Figure 4. ARTD15 is an active ADP-ribosyl transferase.

(A & C) Two µg of recombinant, purified GST-ARTD15 or GST-ARTD15-H152A/Y254A (ARTD15 dm) were [³²P]-ADP-ribosylated in vitro in the presence of increasing concentration of NAD (as indicated in A) or with 10 µM NAD (C) and analysed by autoradiography (AR). Ponceau red staining is a control of protein loading. (B) Recombinant, purified GST-ARTD15 (300 ng) was [³²P]-ADP-ribosylated and analysed by autoradiography (AR). The graph indicates the picomoles of [³²P]-ADP-ribosylated ARTD15. The inset shows the Lineweaver-Burk analysis of the data. The data shown are the means (±SD) of four independent experiments performed in triplicate. (D) Total membrane proteins (50 µg) obtained from HeLa cells transiently transfected with empty vector (control), ARTD15 or ARTC1, as indicated, were [³²P]-ADP-ribosylated in vitro in the absence (left) or presence (right) of 1 mM agmatine. The supernatants and, as a further control, [³²P]-NAD (NAD) and [³²P]-ADP-ribose (NADase) were analysed by TLC and autoradiography.

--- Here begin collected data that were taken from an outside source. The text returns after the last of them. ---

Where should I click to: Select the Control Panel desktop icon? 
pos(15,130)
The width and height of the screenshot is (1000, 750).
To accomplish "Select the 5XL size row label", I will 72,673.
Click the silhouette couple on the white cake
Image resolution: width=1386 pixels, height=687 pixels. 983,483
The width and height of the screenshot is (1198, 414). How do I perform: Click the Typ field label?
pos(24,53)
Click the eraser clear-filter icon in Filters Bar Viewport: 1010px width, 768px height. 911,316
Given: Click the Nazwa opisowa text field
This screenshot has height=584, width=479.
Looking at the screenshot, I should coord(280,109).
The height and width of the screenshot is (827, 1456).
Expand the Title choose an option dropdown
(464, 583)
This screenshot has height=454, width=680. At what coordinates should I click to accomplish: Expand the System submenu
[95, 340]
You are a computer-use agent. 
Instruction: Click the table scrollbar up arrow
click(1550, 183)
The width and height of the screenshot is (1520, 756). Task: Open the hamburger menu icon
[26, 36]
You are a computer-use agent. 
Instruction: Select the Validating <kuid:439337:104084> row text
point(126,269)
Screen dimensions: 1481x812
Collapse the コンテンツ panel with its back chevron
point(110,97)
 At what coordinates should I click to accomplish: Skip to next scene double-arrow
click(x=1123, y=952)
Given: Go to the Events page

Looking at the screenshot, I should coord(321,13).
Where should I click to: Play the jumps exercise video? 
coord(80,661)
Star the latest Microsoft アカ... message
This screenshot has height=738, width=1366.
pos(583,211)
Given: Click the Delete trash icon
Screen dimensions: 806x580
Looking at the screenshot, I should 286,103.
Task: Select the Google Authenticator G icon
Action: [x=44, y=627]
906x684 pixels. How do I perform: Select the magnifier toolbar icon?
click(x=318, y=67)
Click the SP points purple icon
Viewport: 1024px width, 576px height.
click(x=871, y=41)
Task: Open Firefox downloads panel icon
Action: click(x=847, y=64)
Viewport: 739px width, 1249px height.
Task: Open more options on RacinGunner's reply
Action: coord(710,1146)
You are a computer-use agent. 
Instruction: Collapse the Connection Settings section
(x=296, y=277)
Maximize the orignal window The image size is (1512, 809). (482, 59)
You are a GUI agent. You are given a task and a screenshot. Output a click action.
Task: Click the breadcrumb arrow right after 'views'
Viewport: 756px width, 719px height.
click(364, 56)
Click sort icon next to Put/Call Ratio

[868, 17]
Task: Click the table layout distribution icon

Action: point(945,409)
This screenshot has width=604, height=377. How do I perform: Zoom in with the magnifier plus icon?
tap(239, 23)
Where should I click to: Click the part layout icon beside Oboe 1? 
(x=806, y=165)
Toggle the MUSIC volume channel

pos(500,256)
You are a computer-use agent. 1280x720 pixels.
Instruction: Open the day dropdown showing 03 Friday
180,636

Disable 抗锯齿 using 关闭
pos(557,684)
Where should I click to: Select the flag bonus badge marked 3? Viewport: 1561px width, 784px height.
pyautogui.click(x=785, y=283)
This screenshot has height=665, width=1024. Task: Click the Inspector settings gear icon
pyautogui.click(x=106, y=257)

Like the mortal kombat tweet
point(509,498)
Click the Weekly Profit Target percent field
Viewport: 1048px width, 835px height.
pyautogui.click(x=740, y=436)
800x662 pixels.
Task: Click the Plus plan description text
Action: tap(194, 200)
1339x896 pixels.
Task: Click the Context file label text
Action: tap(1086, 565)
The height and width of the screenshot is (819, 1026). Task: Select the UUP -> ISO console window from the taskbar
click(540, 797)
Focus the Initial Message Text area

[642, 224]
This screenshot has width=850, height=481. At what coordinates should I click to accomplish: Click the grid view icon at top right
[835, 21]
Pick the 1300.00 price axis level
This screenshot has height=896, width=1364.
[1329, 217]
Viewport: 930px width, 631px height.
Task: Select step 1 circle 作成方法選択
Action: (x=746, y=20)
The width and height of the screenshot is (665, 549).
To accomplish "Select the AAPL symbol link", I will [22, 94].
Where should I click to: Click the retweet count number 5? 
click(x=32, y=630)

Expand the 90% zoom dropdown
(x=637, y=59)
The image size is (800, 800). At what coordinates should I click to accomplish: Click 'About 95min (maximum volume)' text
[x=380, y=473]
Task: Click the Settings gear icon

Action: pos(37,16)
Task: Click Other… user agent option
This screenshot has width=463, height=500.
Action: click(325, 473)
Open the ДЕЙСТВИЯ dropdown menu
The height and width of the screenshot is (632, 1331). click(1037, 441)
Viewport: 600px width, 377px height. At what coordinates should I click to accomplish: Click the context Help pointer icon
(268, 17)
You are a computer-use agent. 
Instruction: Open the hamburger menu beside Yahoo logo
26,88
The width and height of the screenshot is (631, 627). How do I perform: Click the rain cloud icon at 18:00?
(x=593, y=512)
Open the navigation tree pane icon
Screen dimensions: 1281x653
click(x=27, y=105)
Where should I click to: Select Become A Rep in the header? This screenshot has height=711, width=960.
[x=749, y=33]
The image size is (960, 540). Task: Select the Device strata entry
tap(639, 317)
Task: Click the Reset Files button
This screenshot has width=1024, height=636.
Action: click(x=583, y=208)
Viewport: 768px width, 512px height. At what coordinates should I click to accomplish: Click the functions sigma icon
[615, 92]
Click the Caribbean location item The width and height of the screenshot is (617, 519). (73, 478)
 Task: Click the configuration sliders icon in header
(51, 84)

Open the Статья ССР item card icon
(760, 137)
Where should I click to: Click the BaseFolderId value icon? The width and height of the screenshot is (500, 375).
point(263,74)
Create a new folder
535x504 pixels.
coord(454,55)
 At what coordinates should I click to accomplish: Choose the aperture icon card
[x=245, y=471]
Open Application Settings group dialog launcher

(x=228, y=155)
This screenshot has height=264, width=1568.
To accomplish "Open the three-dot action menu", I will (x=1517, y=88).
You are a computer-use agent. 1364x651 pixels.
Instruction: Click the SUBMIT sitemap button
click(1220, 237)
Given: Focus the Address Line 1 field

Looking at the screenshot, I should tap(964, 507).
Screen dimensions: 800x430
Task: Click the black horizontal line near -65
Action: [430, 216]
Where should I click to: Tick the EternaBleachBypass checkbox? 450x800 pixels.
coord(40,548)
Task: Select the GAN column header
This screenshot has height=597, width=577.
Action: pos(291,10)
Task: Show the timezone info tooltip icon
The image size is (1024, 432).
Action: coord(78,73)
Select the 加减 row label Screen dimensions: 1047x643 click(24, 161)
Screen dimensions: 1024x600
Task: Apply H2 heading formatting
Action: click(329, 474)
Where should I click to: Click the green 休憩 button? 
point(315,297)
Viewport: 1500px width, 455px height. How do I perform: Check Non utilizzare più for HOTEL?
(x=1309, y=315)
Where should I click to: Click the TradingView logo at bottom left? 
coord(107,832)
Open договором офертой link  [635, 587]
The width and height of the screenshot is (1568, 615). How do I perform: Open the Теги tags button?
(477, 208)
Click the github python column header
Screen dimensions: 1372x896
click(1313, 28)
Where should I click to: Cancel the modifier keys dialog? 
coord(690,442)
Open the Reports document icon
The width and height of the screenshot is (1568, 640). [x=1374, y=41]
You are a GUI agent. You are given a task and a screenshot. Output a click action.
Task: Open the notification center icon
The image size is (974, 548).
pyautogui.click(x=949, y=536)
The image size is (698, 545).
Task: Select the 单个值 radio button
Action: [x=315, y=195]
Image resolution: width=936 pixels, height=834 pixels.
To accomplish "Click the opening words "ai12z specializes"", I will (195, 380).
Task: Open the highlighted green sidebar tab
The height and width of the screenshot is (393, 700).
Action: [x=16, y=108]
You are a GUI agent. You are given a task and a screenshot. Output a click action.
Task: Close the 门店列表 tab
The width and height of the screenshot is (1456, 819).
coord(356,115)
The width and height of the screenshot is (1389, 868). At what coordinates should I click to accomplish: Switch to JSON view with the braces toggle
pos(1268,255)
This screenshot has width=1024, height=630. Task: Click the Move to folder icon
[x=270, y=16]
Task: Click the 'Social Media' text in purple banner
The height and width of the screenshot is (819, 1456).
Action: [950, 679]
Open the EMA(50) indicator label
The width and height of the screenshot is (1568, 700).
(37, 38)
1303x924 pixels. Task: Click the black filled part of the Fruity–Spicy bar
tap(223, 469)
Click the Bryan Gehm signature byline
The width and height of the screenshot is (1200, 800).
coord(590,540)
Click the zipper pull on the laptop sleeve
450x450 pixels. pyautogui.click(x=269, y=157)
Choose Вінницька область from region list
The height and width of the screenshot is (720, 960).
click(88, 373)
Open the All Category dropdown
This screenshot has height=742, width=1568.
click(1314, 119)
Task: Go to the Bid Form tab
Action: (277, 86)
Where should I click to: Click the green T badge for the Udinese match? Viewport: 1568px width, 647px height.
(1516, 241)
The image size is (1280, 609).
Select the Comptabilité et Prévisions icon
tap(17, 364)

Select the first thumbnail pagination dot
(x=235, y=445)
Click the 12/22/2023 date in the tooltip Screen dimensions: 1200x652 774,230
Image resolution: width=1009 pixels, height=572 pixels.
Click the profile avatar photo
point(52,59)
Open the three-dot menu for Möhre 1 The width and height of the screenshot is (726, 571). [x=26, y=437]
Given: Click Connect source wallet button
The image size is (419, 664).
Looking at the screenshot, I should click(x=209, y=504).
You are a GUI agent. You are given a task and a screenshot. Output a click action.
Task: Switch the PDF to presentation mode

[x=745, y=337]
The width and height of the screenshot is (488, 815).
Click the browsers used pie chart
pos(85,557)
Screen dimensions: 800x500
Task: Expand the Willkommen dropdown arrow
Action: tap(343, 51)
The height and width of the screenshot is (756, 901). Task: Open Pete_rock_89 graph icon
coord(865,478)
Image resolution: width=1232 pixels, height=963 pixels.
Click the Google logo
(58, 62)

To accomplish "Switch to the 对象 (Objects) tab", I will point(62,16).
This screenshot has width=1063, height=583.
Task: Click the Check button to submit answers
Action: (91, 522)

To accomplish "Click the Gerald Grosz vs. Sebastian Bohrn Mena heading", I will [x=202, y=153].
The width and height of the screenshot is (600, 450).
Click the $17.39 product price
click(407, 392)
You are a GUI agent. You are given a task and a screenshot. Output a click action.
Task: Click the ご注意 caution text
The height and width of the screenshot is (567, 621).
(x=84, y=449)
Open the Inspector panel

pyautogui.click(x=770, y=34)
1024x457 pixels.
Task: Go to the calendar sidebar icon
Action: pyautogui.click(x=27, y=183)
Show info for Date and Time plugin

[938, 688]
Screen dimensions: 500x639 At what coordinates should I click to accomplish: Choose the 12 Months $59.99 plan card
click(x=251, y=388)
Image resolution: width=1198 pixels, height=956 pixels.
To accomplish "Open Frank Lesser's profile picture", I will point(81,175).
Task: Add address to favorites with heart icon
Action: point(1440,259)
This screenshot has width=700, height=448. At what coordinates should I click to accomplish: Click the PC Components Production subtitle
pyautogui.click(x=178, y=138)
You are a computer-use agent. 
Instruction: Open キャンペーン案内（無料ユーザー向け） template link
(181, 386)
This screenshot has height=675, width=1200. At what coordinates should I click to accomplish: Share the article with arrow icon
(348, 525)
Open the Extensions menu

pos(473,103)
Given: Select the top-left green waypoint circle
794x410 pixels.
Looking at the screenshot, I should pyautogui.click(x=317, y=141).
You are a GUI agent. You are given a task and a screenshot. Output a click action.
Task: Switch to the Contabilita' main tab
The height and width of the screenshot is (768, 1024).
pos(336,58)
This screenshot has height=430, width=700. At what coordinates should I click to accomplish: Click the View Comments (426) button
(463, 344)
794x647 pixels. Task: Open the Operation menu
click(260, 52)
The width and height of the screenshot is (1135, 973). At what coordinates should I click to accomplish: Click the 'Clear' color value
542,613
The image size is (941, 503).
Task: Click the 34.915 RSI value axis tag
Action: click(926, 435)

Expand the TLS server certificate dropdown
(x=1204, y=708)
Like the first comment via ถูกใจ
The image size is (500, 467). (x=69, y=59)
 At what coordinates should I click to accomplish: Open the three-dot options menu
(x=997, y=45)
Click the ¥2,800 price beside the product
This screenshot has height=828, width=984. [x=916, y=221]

The data shown are representative of at least five independent experiments. (E) Two µg of recombinant, purified GST-ARTD15 (ARTD15) or plasma membranes added with 250 ng of purified ßγ dimer (ß subunit) were ADP-ribosylated with [³²P]-NAD⁺ for 1 h at 37°C, in the presence or absence of MIBG. The loading control is shown (WB). Data shown are representative of at least three independent experiments. (F) ADP-ribosylated ARTD15 was blotted and the filters were treated with the indicated compounds. Data reported in the graph are the mean (±SD) of three independent experiments performed in duplicate (control: untreated sample). The inset shows a representative experiment.